Regression: jemalloc >= 4.0 use munmap() even when configured with --disable-munmap

Fri Apr 22 22:41:04 PDT 2016

On Apr 22, 2016, at 10:22 PM, Daniel Mewes <daniel at rethinkdb.com> wrote:
> The reason for the failing `munmap` appears to be that we hit the kernel's `max_map_count` limit.
> 
> I can reproduce the issue very quickly by reducing the limit through `echo 16000 > /proc/sys/vm/max_map_count`, and it disappears in our tests when increasing it to something like `echo 131060 > /proc/sys/vm/max_map_count`. The default value is 65530 I believe.
> 
> We used to see this behavior in jemalloc 2.x, but didn't see it in 3.x anymore. It now re-appeared somewhere between 3.6 and 4.1.

Version 4 switched to per arena management of huge allocations, and along with that completely independent trees of cached chunks.  For many workloads this means increased virtual memory usage, since cached chunks can't migrate among arenas.  I have plans to reduce the impact somewhat by decreasing the number of arenas by 4X, but the independence of arenas' mappings has numerous advantages that I plan to leverage more over time.

> Do you think the allocator should handle reaching the map_count limit and somehow deal with it gracefully (if that's even possible)?
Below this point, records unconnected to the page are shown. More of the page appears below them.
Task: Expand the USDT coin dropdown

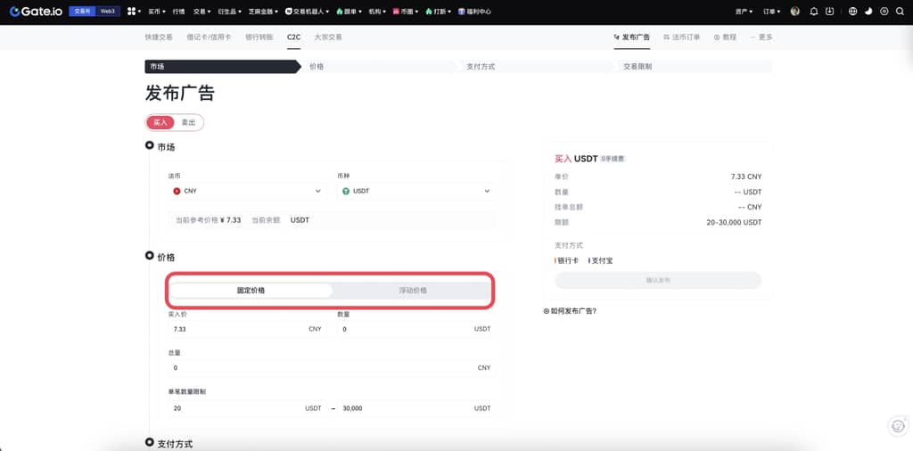Action: tap(416, 191)
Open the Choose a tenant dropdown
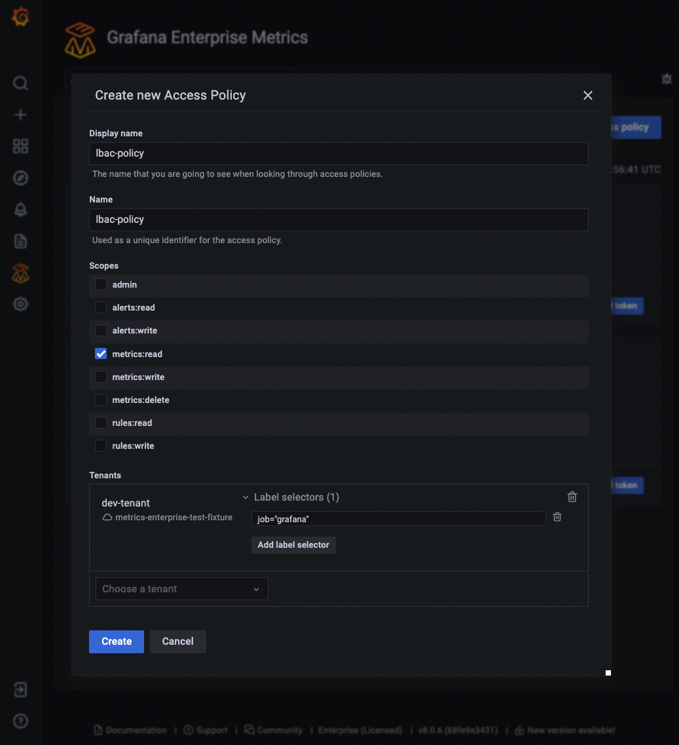The width and height of the screenshot is (679, 745). 181,588
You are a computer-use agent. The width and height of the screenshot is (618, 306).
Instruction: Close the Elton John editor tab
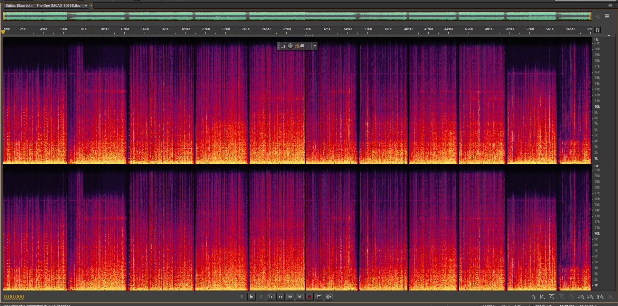click(x=91, y=6)
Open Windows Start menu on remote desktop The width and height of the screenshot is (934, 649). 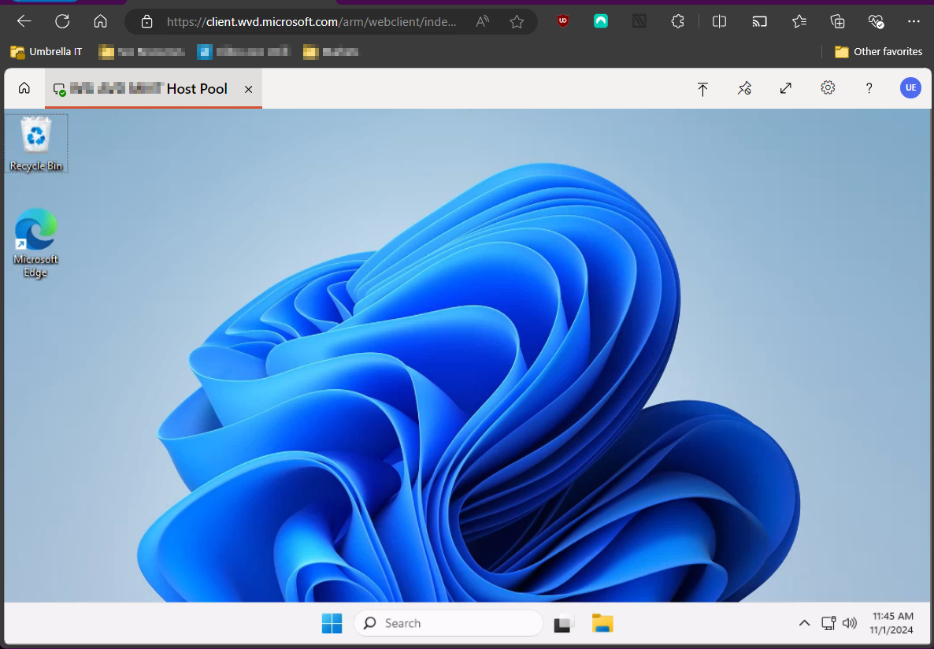(332, 622)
Or should we just advise our users to raise the kernel limit, or alternatively try to change RethinkDB's allocation patterns to avoid hitting it?

I'm surprised you're hitting this, because the normal mode of operation is for jemalloc's chunk allocation to get almost all contiguous mappings, which means very few distinct kernel VM map entries.  Is it possible that RethinkDB is routinely calling mmap() and interspersing mappings that are not a multiple of the chunk size?  One would hope that the kernel could densely pack such small mappings in the existing gaps between jemalloc's chunks, but unfortunately Linux uses fragile heuristics to find available virtual memory (the exact problem that --disable-munmap works around).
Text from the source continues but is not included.